◆ **Records provided**
◆ ◆ ◆

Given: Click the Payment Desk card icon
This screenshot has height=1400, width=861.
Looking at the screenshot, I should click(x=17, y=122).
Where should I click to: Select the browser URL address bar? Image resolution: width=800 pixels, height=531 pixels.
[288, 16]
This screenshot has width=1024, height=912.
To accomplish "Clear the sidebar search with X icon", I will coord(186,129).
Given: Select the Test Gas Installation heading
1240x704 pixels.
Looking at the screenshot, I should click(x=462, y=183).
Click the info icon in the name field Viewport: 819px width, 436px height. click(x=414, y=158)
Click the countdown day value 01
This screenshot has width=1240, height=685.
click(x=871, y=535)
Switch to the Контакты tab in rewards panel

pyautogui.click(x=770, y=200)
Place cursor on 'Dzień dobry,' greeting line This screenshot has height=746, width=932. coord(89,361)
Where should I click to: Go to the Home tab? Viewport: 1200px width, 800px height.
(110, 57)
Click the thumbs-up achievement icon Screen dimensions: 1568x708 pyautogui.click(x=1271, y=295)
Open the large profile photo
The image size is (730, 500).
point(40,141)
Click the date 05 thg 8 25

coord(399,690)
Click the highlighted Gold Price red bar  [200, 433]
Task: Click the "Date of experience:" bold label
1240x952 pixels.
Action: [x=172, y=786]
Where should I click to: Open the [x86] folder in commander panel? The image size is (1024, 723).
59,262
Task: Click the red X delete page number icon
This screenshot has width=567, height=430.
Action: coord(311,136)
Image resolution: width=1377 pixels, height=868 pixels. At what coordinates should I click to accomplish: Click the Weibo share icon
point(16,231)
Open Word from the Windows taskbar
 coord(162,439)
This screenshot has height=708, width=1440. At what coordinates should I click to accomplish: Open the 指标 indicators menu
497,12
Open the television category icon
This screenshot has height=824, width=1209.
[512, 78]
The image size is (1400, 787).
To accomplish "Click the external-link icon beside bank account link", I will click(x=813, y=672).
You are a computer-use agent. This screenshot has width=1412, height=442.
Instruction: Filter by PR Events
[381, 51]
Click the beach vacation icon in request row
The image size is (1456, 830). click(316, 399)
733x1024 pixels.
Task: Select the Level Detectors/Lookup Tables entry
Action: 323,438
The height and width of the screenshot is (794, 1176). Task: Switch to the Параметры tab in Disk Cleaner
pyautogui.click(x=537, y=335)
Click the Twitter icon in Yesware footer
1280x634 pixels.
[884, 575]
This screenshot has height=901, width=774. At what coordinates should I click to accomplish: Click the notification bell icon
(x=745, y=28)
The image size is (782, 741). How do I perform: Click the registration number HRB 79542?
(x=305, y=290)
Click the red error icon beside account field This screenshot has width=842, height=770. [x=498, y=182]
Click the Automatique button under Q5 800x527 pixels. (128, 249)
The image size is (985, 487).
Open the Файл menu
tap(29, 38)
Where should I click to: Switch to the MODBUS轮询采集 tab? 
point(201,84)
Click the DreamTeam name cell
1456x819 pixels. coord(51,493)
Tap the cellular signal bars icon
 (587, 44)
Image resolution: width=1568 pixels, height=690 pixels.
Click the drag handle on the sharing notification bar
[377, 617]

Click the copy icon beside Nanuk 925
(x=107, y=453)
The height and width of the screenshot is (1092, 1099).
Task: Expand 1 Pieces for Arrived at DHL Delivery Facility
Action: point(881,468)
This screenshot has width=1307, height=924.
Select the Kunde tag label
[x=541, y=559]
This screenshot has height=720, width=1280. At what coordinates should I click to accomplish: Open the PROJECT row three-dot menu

◆ ◆ ◆

◆ **Work instructions**
Read through the lines above and collect those that contain the string "account".

◆ **Exercise response**
To accomplish "Click the external-link icon beside bank account link", I will click(x=813, y=672).
Click the red error icon beside account field This screenshot has width=842, height=770. [x=498, y=182]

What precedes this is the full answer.